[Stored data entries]
····················

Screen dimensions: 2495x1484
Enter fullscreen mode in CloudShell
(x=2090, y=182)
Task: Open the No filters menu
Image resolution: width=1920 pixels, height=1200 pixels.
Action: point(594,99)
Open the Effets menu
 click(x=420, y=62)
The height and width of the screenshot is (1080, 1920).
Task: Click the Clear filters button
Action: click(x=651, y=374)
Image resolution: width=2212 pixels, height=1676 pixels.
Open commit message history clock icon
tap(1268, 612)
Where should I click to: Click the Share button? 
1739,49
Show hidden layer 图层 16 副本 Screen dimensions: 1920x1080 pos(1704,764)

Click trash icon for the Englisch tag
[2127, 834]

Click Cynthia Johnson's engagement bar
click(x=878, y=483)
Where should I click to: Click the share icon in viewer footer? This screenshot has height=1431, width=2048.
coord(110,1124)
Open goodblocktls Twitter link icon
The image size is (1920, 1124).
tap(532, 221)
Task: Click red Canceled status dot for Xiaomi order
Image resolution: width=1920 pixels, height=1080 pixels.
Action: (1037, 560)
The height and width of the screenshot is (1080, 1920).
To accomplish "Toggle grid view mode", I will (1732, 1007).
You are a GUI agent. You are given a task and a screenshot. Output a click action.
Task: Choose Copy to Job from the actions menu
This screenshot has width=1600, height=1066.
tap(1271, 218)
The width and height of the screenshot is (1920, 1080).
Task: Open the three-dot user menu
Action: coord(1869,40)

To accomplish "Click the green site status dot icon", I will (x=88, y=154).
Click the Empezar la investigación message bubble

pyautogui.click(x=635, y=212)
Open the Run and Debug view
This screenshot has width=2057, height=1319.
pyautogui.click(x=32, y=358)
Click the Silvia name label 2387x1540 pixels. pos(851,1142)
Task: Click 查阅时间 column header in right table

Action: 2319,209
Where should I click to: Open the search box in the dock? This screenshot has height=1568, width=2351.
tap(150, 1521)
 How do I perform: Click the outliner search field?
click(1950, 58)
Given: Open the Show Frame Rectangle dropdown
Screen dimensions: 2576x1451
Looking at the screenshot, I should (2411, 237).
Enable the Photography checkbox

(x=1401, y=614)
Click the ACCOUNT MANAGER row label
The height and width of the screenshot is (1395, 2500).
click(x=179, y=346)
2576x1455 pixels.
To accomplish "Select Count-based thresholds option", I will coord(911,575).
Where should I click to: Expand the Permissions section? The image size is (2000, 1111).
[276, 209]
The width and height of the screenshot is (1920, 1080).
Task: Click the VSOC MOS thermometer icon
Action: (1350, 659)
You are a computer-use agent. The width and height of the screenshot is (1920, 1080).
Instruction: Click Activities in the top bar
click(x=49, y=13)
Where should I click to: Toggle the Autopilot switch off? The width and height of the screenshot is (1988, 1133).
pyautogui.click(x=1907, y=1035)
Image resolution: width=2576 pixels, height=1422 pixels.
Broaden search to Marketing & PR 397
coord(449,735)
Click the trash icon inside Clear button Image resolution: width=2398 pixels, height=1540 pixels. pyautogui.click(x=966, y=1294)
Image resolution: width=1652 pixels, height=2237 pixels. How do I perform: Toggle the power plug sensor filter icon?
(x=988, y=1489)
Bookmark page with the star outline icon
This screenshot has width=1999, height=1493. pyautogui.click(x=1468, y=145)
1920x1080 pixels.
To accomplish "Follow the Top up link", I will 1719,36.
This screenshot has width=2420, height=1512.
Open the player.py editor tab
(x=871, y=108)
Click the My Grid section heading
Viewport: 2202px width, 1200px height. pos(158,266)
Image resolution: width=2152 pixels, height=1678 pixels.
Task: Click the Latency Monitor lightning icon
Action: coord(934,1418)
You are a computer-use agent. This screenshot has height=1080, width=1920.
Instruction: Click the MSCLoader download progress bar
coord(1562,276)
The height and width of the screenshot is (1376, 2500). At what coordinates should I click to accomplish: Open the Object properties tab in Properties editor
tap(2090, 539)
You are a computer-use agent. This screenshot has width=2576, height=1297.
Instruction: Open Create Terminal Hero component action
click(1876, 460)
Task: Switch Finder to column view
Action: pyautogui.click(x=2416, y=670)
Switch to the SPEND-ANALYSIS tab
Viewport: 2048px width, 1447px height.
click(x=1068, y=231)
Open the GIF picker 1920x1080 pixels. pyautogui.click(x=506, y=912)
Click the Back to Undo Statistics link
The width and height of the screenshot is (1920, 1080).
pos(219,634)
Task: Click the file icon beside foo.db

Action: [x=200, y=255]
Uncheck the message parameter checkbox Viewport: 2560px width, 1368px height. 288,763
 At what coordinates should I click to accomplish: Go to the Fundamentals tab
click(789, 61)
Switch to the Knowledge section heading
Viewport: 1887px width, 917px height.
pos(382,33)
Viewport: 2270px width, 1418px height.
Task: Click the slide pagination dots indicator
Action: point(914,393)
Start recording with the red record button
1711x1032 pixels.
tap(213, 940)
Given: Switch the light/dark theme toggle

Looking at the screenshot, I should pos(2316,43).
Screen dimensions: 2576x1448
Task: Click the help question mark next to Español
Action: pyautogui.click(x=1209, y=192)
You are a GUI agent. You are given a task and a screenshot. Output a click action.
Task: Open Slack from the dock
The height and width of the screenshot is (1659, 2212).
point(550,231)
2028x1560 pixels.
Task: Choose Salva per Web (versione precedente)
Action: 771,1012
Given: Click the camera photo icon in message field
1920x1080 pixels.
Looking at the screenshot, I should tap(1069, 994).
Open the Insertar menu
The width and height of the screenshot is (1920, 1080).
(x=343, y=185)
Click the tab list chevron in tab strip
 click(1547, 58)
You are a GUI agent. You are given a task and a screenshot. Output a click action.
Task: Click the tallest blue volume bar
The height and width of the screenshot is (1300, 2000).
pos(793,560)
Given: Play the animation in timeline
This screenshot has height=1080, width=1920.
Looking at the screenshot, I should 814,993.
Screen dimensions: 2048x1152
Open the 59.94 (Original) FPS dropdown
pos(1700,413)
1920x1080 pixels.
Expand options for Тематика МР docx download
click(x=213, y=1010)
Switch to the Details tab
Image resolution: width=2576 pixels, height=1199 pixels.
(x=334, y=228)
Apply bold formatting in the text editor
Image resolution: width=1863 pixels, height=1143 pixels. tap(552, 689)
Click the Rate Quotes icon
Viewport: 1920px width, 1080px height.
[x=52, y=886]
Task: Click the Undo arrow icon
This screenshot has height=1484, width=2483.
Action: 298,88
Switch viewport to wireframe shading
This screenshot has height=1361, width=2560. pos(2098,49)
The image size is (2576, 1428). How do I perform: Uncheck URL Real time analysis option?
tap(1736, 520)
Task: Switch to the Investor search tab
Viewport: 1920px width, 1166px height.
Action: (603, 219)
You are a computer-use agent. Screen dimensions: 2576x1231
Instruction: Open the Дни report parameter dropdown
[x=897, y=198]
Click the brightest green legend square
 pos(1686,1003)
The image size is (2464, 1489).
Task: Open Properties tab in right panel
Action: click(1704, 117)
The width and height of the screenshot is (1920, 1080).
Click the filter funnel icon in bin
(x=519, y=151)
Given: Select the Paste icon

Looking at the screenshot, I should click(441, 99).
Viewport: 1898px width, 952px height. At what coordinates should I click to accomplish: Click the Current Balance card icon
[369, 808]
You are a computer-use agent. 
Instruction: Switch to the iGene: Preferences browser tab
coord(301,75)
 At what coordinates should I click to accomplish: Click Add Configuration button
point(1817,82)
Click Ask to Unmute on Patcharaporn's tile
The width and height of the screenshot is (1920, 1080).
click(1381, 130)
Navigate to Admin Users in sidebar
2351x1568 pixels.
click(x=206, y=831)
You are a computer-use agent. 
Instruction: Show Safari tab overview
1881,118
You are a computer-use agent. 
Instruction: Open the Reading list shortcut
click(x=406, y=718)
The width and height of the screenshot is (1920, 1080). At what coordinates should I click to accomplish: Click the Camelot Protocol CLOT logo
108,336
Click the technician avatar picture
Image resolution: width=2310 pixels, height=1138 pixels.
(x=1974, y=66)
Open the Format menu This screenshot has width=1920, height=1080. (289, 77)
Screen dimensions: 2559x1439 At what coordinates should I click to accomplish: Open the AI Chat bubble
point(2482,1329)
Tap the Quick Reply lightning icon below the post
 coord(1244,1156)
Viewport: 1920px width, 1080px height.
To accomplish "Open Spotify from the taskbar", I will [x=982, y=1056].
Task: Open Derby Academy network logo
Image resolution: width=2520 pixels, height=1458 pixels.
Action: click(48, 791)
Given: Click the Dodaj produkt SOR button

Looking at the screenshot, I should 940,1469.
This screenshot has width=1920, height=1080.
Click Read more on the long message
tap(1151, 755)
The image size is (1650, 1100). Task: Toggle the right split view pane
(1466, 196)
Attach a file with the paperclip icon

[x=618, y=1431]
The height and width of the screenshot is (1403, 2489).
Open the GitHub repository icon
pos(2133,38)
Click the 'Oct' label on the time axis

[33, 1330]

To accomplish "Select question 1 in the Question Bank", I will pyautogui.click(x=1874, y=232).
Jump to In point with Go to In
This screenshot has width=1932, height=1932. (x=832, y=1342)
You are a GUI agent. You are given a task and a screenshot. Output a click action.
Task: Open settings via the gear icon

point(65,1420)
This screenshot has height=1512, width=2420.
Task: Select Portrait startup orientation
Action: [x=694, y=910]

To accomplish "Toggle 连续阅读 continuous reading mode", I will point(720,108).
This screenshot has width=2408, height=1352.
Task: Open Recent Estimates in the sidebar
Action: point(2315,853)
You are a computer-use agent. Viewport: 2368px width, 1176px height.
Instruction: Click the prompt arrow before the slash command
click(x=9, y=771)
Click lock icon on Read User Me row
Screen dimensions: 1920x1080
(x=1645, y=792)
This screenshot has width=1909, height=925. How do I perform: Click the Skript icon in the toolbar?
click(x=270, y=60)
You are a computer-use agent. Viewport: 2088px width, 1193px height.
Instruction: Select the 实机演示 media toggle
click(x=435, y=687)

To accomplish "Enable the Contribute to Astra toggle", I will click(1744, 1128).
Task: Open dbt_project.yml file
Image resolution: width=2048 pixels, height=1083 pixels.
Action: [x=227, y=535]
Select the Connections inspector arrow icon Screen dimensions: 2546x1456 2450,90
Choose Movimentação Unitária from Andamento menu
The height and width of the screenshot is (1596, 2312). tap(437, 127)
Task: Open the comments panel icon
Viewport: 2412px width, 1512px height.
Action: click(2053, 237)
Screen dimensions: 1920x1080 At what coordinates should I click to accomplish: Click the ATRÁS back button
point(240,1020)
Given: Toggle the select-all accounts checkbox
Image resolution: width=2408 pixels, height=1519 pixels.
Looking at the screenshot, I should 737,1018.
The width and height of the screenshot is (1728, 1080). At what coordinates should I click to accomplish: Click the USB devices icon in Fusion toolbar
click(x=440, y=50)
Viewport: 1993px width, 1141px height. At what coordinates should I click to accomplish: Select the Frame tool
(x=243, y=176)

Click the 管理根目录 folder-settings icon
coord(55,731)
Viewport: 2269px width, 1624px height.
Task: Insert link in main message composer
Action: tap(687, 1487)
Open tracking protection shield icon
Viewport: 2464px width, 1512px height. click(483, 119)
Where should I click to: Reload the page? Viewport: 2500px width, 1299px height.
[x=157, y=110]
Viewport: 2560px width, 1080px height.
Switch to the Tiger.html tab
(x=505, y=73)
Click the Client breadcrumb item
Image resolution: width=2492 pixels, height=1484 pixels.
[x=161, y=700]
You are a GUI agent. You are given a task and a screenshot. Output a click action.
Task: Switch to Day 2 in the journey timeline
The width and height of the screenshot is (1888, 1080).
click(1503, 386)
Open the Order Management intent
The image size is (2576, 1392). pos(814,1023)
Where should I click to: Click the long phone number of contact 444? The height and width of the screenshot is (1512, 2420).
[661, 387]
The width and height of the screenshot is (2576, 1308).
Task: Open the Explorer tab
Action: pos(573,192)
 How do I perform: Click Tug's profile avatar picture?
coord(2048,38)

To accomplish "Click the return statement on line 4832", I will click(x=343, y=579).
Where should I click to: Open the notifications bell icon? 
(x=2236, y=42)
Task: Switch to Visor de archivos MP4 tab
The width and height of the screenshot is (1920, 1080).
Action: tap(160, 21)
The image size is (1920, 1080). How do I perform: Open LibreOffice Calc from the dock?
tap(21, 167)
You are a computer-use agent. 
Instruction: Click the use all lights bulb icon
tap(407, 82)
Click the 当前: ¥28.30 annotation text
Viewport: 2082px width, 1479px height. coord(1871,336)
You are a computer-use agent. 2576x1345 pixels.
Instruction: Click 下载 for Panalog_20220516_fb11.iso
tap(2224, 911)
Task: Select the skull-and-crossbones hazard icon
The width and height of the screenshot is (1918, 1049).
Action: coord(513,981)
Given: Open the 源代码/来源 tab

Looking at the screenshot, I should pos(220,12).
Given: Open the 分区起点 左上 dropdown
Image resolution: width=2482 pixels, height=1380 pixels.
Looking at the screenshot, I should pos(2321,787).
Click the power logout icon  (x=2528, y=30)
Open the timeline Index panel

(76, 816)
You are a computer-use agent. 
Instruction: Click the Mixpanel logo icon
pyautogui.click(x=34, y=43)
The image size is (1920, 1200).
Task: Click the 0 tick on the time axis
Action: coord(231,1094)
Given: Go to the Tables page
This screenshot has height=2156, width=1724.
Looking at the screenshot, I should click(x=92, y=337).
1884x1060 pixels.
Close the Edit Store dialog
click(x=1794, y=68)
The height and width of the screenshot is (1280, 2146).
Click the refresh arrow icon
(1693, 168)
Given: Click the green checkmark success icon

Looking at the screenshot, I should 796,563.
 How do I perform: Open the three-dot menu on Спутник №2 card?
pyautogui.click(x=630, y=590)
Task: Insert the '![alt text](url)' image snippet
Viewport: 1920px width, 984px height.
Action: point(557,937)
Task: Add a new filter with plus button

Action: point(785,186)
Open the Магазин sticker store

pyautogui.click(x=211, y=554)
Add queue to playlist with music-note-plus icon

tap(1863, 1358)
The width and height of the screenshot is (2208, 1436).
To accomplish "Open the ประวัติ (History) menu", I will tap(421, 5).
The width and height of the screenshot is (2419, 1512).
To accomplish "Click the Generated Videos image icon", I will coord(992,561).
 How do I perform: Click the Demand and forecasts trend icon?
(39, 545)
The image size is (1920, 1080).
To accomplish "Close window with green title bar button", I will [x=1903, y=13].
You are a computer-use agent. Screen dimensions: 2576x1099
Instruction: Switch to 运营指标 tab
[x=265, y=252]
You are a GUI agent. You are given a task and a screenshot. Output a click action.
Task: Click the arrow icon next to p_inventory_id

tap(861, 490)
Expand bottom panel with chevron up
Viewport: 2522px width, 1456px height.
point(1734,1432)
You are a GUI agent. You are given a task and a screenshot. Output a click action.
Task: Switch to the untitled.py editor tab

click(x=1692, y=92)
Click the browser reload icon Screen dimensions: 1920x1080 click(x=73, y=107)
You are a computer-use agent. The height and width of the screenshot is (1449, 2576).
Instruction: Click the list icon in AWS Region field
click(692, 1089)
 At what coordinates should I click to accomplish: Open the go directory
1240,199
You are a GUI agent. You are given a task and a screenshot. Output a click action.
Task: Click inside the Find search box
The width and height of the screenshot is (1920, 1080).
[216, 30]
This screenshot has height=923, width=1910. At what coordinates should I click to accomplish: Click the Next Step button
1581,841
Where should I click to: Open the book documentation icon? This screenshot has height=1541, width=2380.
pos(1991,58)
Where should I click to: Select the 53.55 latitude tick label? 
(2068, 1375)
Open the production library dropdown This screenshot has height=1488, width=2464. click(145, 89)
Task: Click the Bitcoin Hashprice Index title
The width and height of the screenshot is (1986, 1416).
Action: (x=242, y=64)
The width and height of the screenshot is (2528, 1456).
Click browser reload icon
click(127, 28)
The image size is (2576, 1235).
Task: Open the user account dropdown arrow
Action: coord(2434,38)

····················

◆ REQUIREMENT:
Where a line above holds the string "Undo", copy that line.

◆ REPLY:
Click the Back to Undo Statistics link
Task: Click the Undo arrow icon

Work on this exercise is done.